Questions to answer:
1. In the risk definitions below, turn the paragraph beginning "SELF-HARM is an intentional act" into a short bulleted list that keeps its main facts.
2. From the risk definitions below, pull out the exact passage starting with "RISKMANAGEMENT aims to" and going on through "NHS Trust 2012).".
3. Continue the risk definitions below, picking up after their final sentence.

=== Extract provided ===

RISK FORMULATION informs risk management and involves organising and summarising risk data and the identification of risk factors.

RISKMANAGEMENT aims to minimise the likelihood of adverse events within the context of the overall management of an individuals care plan. It is the activity of exercising a duty of care where risks (positive and negative) are identified. It may involve preventative, responsive and supportive measures to diminish the potential negative consequences of risk and to promote potential benefits of taking appropriate risks. It will occasionally involve more restrictive measures and crisis responses where the identified risks have an increased potential for harmful outcomes (Southern Health NHS Trust 2012).

SELF-HARM is an intentional act of self-poisoning or self-injury, irrespective of the motivation or apparent purpose of the act (NICE 2004). It includes suicidal acts but usually refers to non-fatal self-injury.

=== Material shown ===

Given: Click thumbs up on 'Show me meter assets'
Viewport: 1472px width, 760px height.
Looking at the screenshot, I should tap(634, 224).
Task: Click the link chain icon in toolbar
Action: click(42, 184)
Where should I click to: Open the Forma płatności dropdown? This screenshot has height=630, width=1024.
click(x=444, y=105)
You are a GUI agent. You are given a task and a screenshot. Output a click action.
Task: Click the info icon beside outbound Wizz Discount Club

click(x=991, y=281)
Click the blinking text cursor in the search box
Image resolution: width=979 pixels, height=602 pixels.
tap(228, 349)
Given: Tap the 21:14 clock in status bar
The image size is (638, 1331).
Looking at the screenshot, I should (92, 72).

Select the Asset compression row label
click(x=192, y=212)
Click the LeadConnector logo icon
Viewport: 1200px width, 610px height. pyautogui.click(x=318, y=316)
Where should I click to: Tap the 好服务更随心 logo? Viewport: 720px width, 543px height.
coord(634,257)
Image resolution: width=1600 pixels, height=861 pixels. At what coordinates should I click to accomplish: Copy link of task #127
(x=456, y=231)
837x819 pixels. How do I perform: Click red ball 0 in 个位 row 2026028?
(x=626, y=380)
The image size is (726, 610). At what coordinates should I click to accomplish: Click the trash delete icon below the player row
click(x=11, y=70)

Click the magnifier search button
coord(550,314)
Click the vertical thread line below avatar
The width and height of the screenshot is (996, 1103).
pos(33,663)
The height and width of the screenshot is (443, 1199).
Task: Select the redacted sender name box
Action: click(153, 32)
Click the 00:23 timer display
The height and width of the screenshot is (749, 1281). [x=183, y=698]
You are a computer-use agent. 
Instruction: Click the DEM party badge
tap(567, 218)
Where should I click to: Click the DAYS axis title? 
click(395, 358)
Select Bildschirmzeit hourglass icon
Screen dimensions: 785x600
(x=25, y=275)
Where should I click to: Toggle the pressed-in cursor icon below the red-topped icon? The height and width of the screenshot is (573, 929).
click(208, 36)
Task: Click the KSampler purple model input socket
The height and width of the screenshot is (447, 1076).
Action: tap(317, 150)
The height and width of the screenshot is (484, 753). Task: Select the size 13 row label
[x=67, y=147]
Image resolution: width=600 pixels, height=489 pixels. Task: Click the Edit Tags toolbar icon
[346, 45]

===

Written answers:
1.
Self-harm:
- An intentional act of self-poisoning or self-injury
- Counts regardless of the motivation or apparent purpose of the act (NICE 2004)
- Includes suicidal acts
- Usually refers to non-fatal self-injury

2.
RISKMANAGEMENT aims to minimise the likelihood of adverse events within the context of the overall management of an individuals care plan. It is the activity of exercising a duty of care where risks (positive and negative) are identified. It may involve preventative, responsive and supportive measures to diminish the potential negative consequences of risk and to promote potential benefits of taking appropriate risks. It will occasionally involve more restrictive measures and crisis responses where the identified risks have an increased potential for harmful outcomes (Southern Health NHS Trust 2012).

3.
SUICIDAL ACT: a self-inflicted, potentially injurious behaviour with any intent to die as a result of the behaviour. It may or may not end in death, i.e. suicide (O’Connor et al 2011).

SUICIDE ATTEMPT: self-injurious behaviour that is intended to kill oneself but is not fatal.

SUICIDAL IDEATION: thinking about, considering or planning suicide. The range of suicidal ideation varies from fleeting thoughts, to extensive thoughts, to detailed planning (Klonsky et al 2016).

ACTIVE SUICIDAL IDEATION: thinking of taking action to kill oneself, e.g. “I want to kill myself” or “I want to end my life and die”.

PASSIVE SUICIDAL IDEATION: thinking about death or wanting to be dead without any plan or intent, e.g. “I would be better off dead”, “My family would be better off if I was dead”, or “I hope I go to sleep and never wake up”.

SUICIDAL INTENT: the seriousness or intensity of the person’s wish to end his or her life. Intent refers to the aim, purpose, or goal of the behaviour rather than the behaviour itself (Silverman et al 2007).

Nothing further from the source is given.